(506c) A Life-Cycle Modeling Framework for Dynamic Energy Andwater Footprints of Agriculture Systems

Given the rapid increase in food demand, it is critical to develop effective policy and management strategies to enhance the sustainability of agricultural activities. System evaluations for different strategies and their effects on agricultural productivity and environmental impacts are needed for decision making and strategy implementation. Quantifying the energy and water footprints of those strategies are particularly important as such information will be helpful for synergetic management and optimization of food-energy-water (FEW) nexus. Previous studies have used Life Cycle Assessment (LCA) and Techno-Economic Analysis (TEA) to evaluate the environmental impacts and economic gains of different farming activities and strategic scenarios.^1–3 However, most of the previous models are static without considering geographic and temporal dynamics andindividual variabilities of farm decisions, both of which could have large impacts on the productivity of agriculture systems and environmental footprints.

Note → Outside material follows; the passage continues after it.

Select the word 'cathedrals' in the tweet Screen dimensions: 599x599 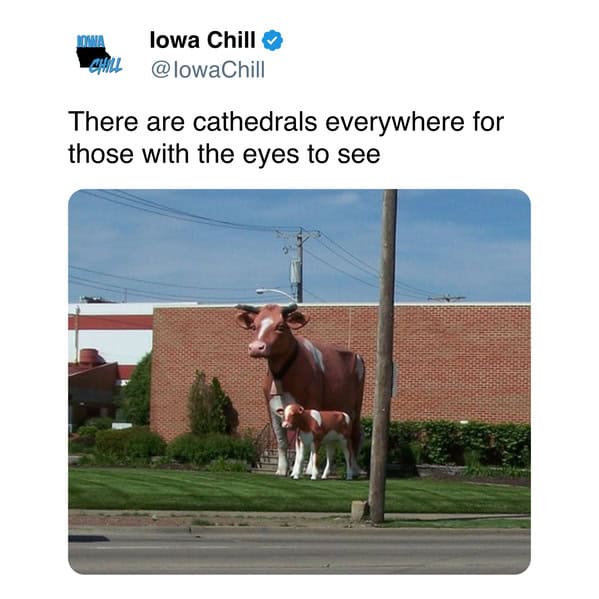coord(255,122)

To fill the gap, this study developed a modeling framework integrating LCA, TEA, and agent-based modeling (ABM).⁴ ABM is a practical simulation tool to model dynamic systems that consist of autonomous agents. In this study, each farm was modeled as an autonomous agent who could make decisions on crop selection and fertilizer usage according to interactions with other farms and different attributes. These attributed included farm size, profitability, environmental awareness, soil quality, and forecasting accuracy. More attributes could be added in the future given the flexibility of the modeling framework. A stochastic approach was adapted to model the parameter uncertainties related to farmers’ decision making. TEA was built upon dynamic simulation models of crop cultivation costs, crop selling prices, and crop yields. TEA, LCA, and ABM were linked to allow dynamic simulations of yields, profitability of plantation activities and life-cycle environmental impacts including primary energy consumption and water footprints. A case study of 1,000 farms in a 30-year period in North Carolina was conducted for demonstration. Different scenarios were developed to investigate the impacts of farms’ attributes, socio-economic factors, and intervention strategies on farmers’ decision-making and the environmental impacts of overall agriculture systems.

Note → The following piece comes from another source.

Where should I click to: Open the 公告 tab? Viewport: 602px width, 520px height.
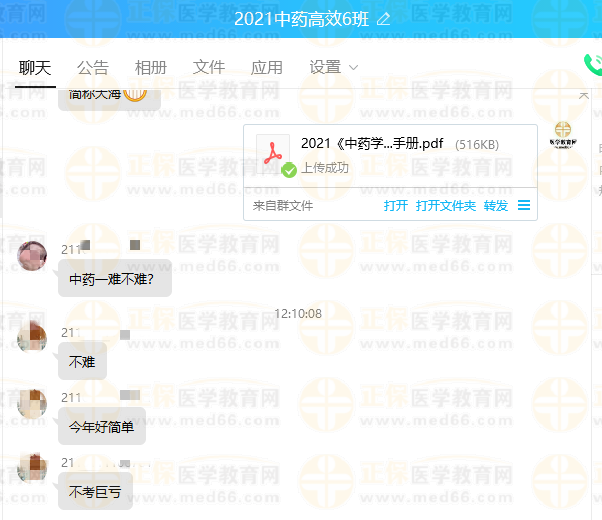tap(93, 68)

The results of the case study indicated that information exchanges among farmers, environmental awareness of farmers, access to environmental footprint information, and farm size are the key factors driving the system-level environmental impacts. Enhancing the environmental awareness of farmers has the potential to significantly reduce life-cycle primary energy consumption by 10–29% and water footprint by 8–35%. Switching to more environmentally friendly options generally reduced profits compared to the baseline (farms without environmental awareness). However, enhancing farmers’ environmental awareness can mitigate such profit decrease due to the significant cost benefits of reduced chemical usage. In general, farms with higher environmental awareness and more information exchange with other farmers have less profit loss than those with lower environmental awareness with limited information sharing with others. Another finding of the case study is that providing farms with timely feedback on the environmental impacts of farmer’s past decisions could affect farmers’ choices in the following years and as a result leads to more reductions in energy and water consumption.

The results of this study can provide a variety of stakeholders (e.g., policymakers, nonprofits, agriculture companies) with better understanding of FEW interactions and useful information for effectively managing the large-scale agriculture systems . Although this study mainly used the data in North Carolina for 1,000 farms, this modeling framework can be applied to other regions and different sizes of agricultural systems. In addition, the framework can be integrated with other agricultural, energy, water, and socio-economic models to assist the understanding of complex FEW systems with different geographic variations, climate conditions, crop species, and system boundaries.

Refenrences

(1) Kim, S.; Dale, B. E. Life Cycle Assessment of Various Cropping Systems Utilized for Producing Biofuels: Bioethanol and Biodiesel. Biomass and Bioenergy 2005, 29 (6), 426–439.

(2) Roy, P.; Nei, D.; Orikasa, T.; Xu, Q.; Okadome, H.; Nakamura, N.; Shiina, T. A Review of Life Cycle Assessment (LCA) on Some Food Products. Journal of Food Engineering 2009, 90 (1), 1–10.

(3) Chavas, J. P.; Shi, G. An Economic Analysis of Risk, Management, and Agricultural Technology. Journal of Agricultural and Resource Economics 2015, 40 (1), 63–79.

(4) Lan, K.; Yao, Y. Integrating Life Cycle Assessment and Agent-Based Modeling: A Dynamic Modeling Framework for Sustainable Agricultural Systems. Journal of Cleaner Production 2019, 238, 117853.